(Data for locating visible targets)
= = =

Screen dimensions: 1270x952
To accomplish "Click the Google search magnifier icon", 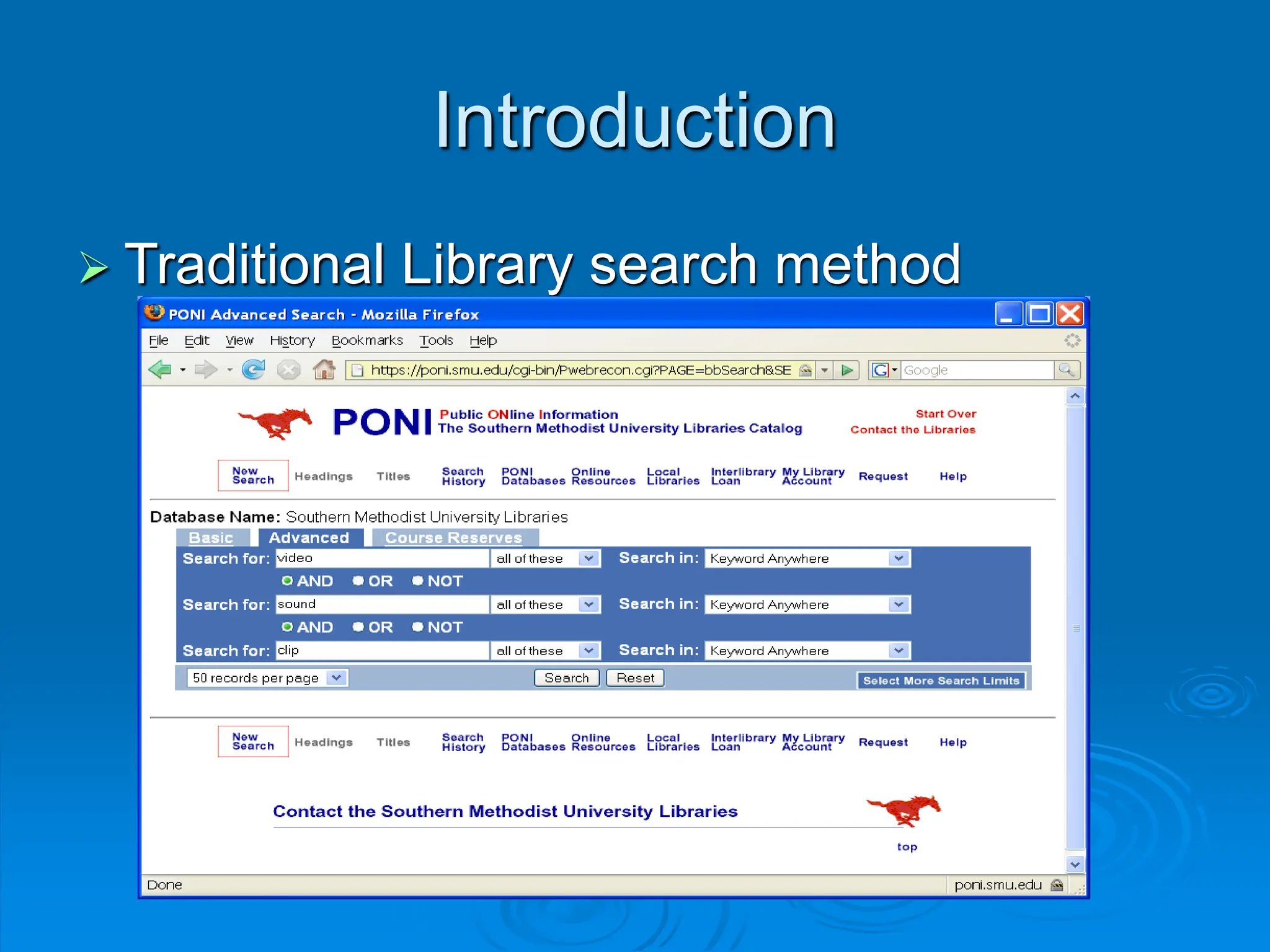I will pyautogui.click(x=1067, y=370).
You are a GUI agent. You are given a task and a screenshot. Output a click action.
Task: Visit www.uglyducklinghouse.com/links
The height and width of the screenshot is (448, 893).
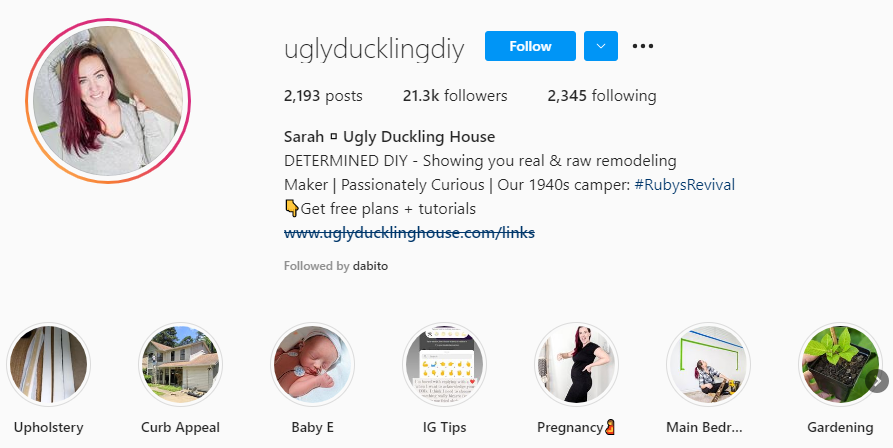409,232
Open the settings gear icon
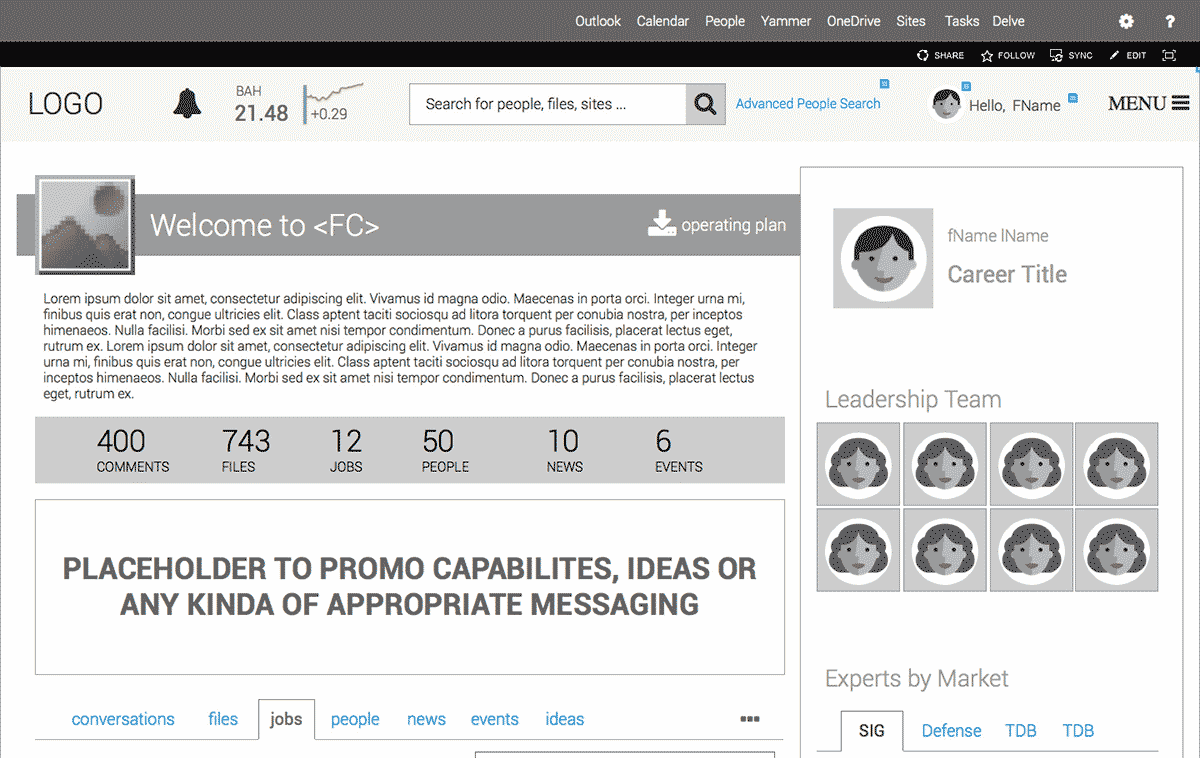Image resolution: width=1200 pixels, height=758 pixels. coord(1126,21)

= = =

→ Work to complete: Reproduce verbatim everything in the data from the line containing "You are a GUI" down to the end of the data, both ends included. Omit the pictures from your reproduction.

→ Final result:
You are a GUI agent. You are given a task and a screenshot. Output a click action.
Task: Visit www.uglyducklinghouse.com/links
The height and width of the screenshot is (448, 893).
409,232
Open the settings gear icon
Image resolution: width=1200 pixels, height=758 pixels. coord(1126,21)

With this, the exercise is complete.